I'm finally feeling better - just about 100%. I'd say 98% right now. I still have to clear my throat throughout my day.
Yesterday, I told my mom that I'd take her out for her birthday today since I work on her birthday, Tues. She wanted to go for lunch instead of dinner - so we went to PF Chang's. We had the Vegetarian Lettuce Wraps, Almond and Cashew Chicken, Shrimp w/candied walnuts and the Combo pan fried noodles. Then I dropped her off at GVR so she could pick up the football cards while I went home to drop off our leftovers, and then I drove back and we stayed about an hour to gamble. I donated $20.
I was so tired after that - so I ended up sleeping a few hours. When I got up, I went to the grocery store.

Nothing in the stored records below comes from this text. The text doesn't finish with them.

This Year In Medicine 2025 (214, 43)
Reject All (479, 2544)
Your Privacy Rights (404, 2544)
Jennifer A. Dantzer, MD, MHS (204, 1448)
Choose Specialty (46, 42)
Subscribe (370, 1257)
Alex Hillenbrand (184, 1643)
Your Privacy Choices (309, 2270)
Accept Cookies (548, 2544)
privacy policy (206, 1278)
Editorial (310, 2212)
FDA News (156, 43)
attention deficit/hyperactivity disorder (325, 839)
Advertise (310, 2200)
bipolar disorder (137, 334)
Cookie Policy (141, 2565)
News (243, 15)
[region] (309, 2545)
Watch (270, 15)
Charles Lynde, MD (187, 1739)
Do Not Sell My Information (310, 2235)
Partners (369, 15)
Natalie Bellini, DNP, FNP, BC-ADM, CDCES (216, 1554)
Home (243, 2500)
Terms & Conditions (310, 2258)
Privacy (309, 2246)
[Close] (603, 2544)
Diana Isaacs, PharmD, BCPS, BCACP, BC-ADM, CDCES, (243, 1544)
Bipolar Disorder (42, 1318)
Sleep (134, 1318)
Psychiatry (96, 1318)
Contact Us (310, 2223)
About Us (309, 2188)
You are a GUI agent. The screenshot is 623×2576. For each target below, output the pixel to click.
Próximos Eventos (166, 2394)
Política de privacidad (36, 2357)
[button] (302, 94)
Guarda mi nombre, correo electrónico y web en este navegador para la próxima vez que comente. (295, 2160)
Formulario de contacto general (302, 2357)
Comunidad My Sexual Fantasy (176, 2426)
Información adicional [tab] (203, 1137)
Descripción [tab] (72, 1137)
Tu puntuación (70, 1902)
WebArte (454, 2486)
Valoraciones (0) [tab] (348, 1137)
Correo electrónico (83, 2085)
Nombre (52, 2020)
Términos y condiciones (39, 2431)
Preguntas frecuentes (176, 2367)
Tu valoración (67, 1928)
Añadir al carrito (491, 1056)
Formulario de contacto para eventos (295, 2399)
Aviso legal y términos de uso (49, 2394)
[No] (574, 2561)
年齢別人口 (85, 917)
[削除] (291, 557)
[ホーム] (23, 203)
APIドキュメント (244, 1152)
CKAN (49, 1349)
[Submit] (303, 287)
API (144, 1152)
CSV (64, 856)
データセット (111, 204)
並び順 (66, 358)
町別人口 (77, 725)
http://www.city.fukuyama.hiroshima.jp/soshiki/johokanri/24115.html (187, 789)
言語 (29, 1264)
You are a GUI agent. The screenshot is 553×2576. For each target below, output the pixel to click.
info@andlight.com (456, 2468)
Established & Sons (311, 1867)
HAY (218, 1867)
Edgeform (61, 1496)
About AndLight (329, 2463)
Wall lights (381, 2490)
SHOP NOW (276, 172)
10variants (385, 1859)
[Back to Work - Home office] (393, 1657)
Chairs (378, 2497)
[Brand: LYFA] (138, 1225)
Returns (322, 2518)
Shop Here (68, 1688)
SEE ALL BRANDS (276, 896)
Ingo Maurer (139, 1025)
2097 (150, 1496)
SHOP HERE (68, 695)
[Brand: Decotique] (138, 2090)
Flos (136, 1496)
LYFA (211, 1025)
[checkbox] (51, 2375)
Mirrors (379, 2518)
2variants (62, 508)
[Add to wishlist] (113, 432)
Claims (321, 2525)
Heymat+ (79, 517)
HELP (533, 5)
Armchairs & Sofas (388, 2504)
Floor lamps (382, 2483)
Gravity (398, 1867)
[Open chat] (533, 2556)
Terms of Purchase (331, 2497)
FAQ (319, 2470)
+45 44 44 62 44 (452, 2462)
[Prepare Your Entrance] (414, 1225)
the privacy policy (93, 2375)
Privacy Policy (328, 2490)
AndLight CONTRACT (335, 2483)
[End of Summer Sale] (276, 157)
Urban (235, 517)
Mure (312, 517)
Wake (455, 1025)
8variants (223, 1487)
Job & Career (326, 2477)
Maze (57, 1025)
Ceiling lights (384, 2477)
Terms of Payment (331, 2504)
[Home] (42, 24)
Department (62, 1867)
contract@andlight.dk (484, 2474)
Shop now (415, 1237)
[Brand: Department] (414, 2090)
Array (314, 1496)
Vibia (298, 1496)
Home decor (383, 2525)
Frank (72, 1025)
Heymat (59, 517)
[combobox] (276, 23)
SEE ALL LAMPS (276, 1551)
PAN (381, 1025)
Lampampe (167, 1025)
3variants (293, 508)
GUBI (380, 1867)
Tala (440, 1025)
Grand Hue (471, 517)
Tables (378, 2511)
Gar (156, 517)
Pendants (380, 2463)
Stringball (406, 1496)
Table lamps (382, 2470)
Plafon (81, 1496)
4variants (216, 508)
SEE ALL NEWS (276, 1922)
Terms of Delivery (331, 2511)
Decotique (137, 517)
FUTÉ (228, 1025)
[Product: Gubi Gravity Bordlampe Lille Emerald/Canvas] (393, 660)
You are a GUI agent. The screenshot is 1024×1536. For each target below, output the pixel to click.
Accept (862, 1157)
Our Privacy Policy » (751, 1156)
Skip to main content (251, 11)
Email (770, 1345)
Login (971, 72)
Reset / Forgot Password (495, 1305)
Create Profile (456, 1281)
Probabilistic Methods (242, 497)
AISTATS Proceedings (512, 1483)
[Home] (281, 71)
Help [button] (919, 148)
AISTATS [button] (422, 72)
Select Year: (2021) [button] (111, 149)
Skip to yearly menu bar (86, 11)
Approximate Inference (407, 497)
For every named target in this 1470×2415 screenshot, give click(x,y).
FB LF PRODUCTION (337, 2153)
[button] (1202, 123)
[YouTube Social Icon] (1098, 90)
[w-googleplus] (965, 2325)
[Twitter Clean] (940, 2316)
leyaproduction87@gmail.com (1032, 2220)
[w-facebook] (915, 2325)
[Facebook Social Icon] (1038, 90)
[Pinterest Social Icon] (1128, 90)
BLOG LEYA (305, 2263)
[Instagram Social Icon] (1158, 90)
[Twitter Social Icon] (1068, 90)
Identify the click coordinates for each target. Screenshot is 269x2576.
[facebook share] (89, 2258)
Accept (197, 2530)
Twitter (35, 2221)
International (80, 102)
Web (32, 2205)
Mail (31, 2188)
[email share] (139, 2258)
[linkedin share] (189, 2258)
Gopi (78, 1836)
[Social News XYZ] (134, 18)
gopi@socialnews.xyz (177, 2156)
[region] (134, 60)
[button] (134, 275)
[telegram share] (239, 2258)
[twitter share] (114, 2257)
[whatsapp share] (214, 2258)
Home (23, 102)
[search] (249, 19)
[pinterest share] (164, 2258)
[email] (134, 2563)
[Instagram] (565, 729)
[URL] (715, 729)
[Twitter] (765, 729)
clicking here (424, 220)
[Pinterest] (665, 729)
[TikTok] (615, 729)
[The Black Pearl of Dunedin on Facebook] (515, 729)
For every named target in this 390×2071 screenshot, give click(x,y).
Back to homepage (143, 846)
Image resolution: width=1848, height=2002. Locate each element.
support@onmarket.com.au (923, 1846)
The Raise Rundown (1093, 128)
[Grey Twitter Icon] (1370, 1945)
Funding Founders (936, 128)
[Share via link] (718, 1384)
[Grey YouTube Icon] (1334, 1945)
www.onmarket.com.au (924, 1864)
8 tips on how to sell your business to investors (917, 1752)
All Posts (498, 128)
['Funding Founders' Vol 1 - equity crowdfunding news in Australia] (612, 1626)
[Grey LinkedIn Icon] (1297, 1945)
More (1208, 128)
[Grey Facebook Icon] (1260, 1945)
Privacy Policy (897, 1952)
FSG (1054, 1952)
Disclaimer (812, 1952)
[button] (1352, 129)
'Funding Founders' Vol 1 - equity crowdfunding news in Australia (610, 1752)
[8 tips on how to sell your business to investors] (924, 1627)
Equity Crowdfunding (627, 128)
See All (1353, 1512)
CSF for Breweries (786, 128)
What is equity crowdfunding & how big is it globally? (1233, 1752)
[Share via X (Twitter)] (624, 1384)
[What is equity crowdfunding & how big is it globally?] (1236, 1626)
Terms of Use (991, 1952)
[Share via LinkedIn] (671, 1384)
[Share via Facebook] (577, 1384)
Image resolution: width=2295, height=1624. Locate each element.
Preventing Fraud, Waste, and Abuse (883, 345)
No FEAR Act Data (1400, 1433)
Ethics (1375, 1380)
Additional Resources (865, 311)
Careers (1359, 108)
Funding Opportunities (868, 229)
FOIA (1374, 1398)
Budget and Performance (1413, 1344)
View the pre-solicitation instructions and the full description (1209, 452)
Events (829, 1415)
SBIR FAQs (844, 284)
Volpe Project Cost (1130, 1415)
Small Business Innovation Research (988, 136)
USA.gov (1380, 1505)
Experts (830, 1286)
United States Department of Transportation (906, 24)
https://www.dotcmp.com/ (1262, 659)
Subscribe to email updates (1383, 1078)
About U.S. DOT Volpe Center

Oh, in the morning I watched the last episode of "Long Vacation". In one part, Senna's teacher told him that he's the kind of person who wouldn't use the word "lonely". And that when he plays the piano, he needs to break through his wall and find someone to play for. It made me think that I may be that type too. It made me wonder why it seems hard for me to fall in love. Some people seem to do it easily, but I either run away or give up too quickly...maybe? When I meet someone that I'm a little attracted to, I don't think about pursuing him or trying to get his attention. What would happen if I did? I guess my thinking is a little old fashioned - I think the man should move first. When we went out last Thurs., one of my co-workers told me that when she first met her boyfriend, she told him, "Just to let you know, you're my new boyfriend"! I thought it was cute...and bold =).
Love and relationships...they take up so much of our energy and time.